» **Exercise goal**
Please transcribe the data that follows exactly, from its first line through the line that contains "Open Unenrollment and".

Saved data entries
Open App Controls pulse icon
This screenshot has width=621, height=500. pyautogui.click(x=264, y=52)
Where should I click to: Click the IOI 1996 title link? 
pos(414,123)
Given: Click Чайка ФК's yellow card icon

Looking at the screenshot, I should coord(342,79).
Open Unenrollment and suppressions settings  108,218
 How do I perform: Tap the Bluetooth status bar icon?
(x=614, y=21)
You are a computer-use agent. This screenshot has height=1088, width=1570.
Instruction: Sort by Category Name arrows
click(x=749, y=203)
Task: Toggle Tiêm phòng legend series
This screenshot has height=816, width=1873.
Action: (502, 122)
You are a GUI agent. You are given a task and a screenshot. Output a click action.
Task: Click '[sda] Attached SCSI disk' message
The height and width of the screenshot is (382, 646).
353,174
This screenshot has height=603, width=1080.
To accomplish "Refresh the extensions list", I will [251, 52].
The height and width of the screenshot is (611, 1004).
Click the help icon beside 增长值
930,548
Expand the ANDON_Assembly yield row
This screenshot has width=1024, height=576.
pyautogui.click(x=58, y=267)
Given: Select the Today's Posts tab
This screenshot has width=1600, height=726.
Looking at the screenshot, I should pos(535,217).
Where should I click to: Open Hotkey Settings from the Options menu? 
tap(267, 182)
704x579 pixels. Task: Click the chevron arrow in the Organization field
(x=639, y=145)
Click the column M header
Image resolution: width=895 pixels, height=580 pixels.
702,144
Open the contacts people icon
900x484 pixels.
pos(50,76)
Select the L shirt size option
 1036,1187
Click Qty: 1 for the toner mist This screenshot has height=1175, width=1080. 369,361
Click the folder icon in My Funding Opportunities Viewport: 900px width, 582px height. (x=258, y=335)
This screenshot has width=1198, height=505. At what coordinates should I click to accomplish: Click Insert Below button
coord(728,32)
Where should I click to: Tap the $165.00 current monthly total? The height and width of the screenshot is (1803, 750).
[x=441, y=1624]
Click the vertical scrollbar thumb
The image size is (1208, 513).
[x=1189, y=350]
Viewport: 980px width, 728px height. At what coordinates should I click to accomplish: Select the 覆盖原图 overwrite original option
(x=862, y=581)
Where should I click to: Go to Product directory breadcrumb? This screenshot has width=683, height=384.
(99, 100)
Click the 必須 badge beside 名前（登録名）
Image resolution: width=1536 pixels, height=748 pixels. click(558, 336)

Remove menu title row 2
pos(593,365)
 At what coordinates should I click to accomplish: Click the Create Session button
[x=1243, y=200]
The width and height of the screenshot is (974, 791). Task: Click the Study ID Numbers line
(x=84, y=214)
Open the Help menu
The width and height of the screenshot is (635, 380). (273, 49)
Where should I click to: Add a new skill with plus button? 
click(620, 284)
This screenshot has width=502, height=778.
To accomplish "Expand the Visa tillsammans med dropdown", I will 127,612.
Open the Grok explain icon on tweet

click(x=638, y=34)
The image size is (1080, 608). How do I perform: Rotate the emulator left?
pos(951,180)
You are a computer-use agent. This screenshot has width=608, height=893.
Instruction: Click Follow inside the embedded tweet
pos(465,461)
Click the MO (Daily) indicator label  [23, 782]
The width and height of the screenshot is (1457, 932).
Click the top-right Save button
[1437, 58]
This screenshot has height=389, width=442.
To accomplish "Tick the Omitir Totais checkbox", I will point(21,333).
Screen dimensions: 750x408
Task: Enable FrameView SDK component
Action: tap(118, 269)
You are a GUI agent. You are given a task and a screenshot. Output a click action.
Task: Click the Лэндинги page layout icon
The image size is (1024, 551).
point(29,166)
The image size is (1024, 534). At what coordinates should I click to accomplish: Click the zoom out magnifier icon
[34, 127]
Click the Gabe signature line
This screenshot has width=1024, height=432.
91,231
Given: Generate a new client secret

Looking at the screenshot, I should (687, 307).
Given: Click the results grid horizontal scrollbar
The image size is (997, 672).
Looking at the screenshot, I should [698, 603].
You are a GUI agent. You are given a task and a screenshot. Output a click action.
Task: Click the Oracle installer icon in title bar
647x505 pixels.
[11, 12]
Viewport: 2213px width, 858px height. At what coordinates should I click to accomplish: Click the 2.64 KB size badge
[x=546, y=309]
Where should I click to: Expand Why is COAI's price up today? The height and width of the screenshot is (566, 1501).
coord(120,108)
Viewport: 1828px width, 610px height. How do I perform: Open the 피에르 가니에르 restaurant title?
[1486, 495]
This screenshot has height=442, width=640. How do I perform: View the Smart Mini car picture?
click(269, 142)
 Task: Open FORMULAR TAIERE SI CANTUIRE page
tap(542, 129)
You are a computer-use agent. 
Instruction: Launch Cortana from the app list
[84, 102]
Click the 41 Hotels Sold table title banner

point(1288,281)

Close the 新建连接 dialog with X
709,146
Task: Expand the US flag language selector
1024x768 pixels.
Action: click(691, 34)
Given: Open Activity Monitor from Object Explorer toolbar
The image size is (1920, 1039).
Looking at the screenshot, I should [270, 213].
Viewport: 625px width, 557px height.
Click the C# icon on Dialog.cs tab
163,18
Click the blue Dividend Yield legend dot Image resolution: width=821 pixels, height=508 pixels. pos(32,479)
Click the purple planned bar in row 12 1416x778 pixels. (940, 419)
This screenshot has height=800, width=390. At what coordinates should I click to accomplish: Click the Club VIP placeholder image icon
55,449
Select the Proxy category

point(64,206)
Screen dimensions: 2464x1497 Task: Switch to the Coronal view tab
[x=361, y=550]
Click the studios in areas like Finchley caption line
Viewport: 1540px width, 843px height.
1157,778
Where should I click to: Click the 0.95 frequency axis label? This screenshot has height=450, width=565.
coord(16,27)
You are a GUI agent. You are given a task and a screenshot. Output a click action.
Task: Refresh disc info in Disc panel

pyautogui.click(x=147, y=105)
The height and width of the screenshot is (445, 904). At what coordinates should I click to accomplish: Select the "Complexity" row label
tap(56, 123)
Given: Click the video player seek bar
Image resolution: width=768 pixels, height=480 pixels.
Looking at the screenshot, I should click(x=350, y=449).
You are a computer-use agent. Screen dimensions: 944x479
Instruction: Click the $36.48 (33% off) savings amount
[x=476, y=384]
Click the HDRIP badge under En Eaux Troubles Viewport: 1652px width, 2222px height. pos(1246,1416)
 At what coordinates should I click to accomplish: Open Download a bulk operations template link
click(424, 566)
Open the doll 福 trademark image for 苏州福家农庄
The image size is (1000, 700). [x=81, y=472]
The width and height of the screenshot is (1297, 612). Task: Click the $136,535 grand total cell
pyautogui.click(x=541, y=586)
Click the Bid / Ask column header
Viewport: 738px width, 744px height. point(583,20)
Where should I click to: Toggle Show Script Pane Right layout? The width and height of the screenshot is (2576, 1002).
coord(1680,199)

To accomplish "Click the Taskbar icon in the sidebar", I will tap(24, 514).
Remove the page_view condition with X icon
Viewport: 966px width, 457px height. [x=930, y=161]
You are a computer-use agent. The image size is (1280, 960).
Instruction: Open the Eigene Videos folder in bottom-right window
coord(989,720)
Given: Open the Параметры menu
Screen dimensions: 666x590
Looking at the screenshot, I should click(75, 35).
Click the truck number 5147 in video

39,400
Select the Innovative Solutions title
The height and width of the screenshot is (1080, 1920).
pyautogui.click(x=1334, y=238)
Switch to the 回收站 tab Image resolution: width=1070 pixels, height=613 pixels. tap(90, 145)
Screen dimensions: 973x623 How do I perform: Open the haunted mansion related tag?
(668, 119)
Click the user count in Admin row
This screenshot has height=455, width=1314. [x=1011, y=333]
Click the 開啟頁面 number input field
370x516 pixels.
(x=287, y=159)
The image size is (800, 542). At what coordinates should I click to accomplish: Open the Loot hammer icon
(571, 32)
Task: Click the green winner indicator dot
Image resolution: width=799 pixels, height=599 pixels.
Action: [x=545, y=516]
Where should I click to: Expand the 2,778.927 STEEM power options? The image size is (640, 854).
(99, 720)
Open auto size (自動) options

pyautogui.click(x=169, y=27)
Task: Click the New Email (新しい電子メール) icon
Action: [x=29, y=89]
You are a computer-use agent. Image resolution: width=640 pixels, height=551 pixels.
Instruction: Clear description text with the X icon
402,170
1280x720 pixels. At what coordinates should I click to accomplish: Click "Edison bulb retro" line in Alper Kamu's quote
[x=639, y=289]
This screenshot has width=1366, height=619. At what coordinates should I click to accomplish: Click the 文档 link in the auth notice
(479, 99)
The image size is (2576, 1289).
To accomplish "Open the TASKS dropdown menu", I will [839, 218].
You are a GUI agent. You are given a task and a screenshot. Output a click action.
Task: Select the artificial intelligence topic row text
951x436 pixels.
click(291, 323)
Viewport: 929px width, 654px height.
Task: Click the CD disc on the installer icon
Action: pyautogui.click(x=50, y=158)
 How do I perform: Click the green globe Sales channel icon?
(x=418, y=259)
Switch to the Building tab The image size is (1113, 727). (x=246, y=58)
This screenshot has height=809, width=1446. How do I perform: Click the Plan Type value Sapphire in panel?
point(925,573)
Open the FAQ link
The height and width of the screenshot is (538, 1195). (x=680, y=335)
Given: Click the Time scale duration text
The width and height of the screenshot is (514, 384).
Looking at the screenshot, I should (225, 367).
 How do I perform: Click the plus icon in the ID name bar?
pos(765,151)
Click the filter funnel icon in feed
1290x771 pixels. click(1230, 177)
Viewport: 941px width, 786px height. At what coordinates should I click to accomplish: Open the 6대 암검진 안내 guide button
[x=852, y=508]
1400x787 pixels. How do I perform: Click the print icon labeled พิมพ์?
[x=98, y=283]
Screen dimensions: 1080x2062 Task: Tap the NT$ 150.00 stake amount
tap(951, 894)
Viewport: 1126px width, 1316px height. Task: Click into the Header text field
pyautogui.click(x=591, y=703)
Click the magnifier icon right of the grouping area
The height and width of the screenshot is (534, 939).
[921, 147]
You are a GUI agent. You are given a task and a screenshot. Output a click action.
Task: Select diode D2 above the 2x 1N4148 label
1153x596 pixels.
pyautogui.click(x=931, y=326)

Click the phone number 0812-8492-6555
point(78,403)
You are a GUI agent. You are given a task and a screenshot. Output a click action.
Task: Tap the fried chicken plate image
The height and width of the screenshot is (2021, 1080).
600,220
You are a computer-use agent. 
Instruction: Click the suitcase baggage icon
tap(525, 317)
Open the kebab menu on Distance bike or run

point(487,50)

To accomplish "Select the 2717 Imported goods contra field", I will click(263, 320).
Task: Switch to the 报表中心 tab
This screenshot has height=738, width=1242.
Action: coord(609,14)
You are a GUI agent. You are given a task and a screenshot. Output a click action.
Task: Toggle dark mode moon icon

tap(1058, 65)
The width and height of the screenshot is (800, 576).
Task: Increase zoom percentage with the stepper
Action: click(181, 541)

» **Worked solution**
Open App Controls pulse icon
This screenshot has width=621, height=500. pyautogui.click(x=264, y=52)
Where should I click to: Click the IOI 1996 title link? 
pos(414,123)
Given: Click Чайка ФК's yellow card icon

Looking at the screenshot, I should coord(342,79).
Open Unenrollment and suppressions settings  108,218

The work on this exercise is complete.